||A significant number of patients treated for B-lymphoblastic leukemia (B-ALL) relapse despite achieving clinical remission after induction therapy. One of the proposed mechanisms of relapse is the presence of minimal residual disease (MRD) where there is persistence of leukemic blasts below the level of detection by morphologic evaluation (less than 5% blasts). Multiple studies showed that detection of MRD at levels greater than 0.01% of mononuclear cells during and/or after induction therapy correlates with increased risk of relapse and poorer outcome in both adults and children.
Currently MRD assessment is performed via multicolor flow cytometry assays, real-time quantitative polymerase chain reaction assays, and next-generation sequencing base assays to detection fusion genes (e.g. BCR-ABL1), clonal rearrangement in immunoglobulin heavy chain genes, and/or T-cell receptor genes. While the sensitivity of MRD detection varies among different assays, the concordance rate between different methods is high.

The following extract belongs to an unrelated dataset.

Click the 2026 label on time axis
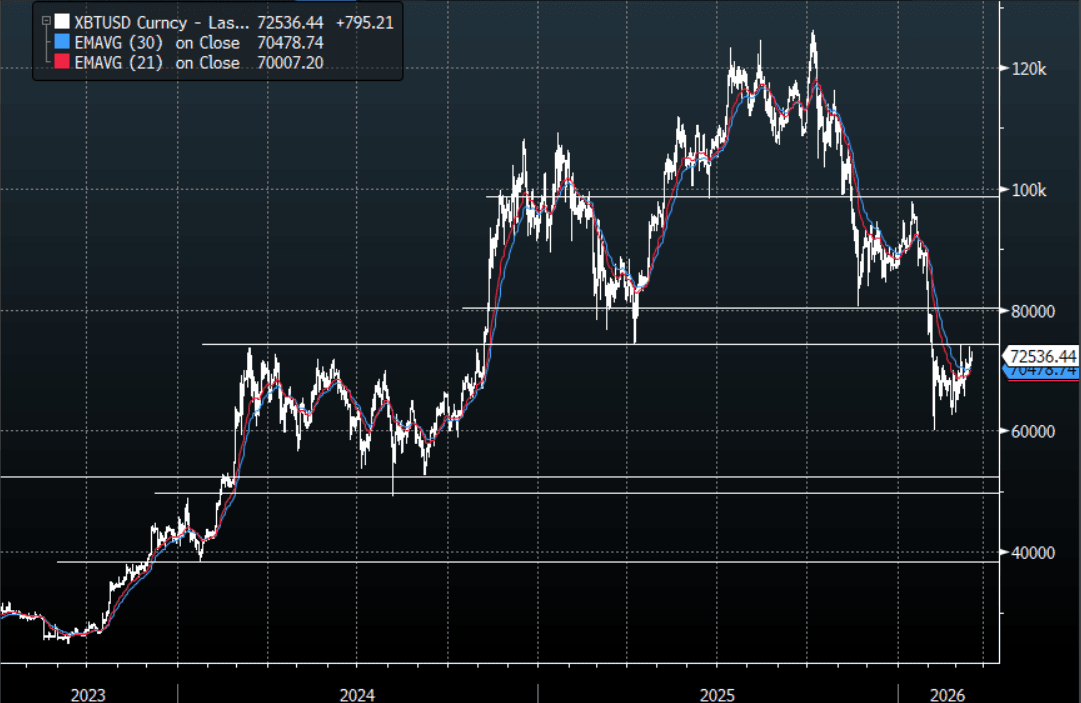 pyautogui.click(x=947, y=693)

This assay utilizes “Difference from Normal” technique to discriminate immunophenotypically abnormal leukemic blasts from normal B cell populations via multicolor flow cytometry. The assay is certified by the Children’s Oncology Group (COG) and performed on peripheral blood (Day 8) or bone marrow (Day29 or later). The peripheral blood panel consists of a single 5-color tube that allows for detection of abnormal CD19+ blasts. The bone marrow assay utilizes a panel of three 6-color tubes, where two tubes are designed to detect abnormal antigen expression in B lineage cells (defined as CD19+ events) and the third tube allows for quantification of CD19+ events from mononuclear cells. Because we analyze at least 1x106 events, the analytic sensitivity of this assay is approximately 0.01% of mononuclear cells.